Failure to Investigate Allegation of Verbal Abuse
Penalty
Summary
The facility failed to investigate an allegation of verbal abuse involving one resident. The resident had diagnoses including atrial fibrillation, obesity, tremor, need for assistance with personal care, and Parkinsonism, and had intact cognition per a quarterly MDS assessment. The resident’s care plan documented that he had elected to have video monitoring in his room. A Corrective Action Report (CAR) in an LPN’s personnel file, signed on 01/01/26, stated that on 12/01/25 the LPN was observed on video shouting at the resident and using foul or cursing language, and that on 12/22/25 a family member submitted a written concern regarding the LPN’s behavior toward them. The CAR described the LPN’s behavior as disrespectful, abusive, and unprofessional. The Interim DON confirmed that the behavior described in the CAR met criteria for a self-reportable incident due to abusive behavior. The Administrator initially stated she could not determine which resident was involved in the incident, while the Human Resources Director confirmed that the resident with video monitoring was the resident affected by the LPN’s behavior.

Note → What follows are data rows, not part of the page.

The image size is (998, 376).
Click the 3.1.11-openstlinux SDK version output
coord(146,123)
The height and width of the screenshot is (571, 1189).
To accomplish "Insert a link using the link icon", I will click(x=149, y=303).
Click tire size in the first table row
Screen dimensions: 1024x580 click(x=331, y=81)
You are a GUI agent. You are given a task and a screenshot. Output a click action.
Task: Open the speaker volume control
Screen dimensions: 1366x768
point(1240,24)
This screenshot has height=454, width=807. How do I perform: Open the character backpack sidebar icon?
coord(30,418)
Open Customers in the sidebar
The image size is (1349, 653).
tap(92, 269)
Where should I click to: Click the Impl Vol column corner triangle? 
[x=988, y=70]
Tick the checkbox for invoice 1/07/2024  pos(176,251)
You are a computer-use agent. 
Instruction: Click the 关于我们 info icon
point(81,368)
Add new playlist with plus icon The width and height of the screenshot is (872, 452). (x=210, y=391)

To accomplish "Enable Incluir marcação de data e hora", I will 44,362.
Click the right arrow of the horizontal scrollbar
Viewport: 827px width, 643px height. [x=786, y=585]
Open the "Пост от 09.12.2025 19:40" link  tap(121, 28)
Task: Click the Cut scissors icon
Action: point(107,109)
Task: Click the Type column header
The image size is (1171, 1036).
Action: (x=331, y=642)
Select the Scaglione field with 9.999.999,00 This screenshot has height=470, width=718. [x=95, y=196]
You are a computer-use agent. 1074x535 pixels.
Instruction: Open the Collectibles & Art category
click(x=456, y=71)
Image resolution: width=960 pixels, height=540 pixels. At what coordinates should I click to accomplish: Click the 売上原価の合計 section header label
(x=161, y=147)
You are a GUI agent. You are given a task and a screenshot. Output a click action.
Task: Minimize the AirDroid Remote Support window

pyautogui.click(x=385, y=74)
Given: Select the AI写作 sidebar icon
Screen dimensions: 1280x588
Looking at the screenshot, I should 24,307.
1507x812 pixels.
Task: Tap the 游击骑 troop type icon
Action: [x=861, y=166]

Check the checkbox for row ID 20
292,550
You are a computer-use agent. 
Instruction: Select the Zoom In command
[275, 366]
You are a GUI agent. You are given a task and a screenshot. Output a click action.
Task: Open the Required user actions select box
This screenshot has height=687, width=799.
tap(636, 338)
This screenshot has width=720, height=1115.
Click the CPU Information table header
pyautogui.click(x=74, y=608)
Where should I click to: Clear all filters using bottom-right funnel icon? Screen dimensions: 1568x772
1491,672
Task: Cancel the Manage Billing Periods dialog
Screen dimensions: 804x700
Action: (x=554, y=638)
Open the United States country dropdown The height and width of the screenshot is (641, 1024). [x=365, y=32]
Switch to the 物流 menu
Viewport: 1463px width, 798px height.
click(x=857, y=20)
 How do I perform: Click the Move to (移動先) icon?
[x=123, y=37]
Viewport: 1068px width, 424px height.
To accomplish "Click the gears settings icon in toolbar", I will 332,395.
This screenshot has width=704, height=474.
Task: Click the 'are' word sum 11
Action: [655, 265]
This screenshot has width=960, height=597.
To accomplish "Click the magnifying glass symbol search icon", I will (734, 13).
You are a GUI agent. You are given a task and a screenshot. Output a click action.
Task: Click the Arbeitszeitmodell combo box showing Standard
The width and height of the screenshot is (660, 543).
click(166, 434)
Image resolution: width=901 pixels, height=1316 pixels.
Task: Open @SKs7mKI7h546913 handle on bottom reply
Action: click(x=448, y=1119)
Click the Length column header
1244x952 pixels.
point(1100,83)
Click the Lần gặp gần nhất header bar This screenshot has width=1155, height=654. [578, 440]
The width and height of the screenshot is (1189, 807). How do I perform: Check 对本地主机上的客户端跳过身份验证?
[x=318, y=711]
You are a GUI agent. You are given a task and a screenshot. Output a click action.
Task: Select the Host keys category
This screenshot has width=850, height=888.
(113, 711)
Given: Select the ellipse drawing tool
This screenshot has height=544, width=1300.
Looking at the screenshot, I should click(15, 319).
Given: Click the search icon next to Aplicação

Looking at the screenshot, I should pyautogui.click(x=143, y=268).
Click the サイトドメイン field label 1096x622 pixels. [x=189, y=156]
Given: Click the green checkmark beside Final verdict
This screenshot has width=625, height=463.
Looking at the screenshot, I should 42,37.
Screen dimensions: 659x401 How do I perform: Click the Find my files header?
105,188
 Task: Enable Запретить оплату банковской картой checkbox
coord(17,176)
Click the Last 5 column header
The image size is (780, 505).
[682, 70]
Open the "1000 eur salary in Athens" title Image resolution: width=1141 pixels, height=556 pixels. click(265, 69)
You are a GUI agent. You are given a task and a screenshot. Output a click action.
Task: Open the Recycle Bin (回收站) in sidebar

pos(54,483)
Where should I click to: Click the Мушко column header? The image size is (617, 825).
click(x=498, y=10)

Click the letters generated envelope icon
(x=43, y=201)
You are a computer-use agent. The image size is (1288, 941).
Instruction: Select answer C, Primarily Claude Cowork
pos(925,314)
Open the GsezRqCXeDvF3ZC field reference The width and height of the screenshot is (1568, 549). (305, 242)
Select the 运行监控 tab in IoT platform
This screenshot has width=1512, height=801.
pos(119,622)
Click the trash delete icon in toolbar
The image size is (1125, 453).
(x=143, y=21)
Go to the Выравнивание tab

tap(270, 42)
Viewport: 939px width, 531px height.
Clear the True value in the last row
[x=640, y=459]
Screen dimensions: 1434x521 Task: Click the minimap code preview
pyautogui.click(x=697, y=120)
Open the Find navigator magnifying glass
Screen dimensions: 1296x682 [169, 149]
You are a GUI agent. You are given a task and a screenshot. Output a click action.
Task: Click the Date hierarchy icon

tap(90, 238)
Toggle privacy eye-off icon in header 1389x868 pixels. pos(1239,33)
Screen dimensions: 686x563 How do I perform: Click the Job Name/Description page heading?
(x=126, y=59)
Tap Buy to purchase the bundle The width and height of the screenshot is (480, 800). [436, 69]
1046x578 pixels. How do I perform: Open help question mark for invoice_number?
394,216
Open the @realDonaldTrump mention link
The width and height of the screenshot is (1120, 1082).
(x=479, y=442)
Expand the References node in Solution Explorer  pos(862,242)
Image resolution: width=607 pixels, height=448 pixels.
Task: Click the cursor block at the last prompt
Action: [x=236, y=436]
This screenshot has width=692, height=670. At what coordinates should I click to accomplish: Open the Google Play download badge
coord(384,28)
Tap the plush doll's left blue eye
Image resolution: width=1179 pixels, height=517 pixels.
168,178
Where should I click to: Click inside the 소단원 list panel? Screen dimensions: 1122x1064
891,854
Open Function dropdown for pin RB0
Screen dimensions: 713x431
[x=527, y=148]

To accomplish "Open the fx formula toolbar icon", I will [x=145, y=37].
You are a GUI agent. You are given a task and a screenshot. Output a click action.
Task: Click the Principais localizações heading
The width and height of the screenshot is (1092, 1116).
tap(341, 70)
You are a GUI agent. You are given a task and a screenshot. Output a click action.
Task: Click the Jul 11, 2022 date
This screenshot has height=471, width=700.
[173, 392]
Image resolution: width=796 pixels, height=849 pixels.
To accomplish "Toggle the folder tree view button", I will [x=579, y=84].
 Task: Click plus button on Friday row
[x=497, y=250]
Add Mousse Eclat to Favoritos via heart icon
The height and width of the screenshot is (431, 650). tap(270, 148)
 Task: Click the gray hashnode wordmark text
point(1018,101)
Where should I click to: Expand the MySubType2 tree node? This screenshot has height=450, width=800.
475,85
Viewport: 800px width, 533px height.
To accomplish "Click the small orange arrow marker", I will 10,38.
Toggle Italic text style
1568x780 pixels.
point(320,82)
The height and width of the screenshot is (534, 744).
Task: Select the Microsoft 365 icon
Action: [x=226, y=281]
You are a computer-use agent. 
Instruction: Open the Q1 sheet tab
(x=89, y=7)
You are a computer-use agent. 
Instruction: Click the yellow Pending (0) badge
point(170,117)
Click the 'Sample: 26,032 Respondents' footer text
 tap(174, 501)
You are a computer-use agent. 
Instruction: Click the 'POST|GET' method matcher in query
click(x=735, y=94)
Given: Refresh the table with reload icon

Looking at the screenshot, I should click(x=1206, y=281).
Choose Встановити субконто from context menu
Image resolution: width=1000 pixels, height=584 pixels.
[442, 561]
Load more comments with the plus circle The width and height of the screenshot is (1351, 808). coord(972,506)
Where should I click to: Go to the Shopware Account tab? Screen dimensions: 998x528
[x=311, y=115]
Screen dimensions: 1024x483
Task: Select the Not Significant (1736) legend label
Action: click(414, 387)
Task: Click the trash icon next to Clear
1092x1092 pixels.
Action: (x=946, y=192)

Review of the resident’s progress notes from 12/01/25 through 12/22/25 showed no documentation of verbal abuse by staff. The Administrator later confirmed that the facility could not provide evidence of any investigation into the incidents involving the resident and the resident’s family member, despite the facility’s abuse policy requiring an immediate investigation when there is suspicion or reports of abuse, neglect, or exploitation. This lack of investigation was identified as an incidental finding during a complaint survey.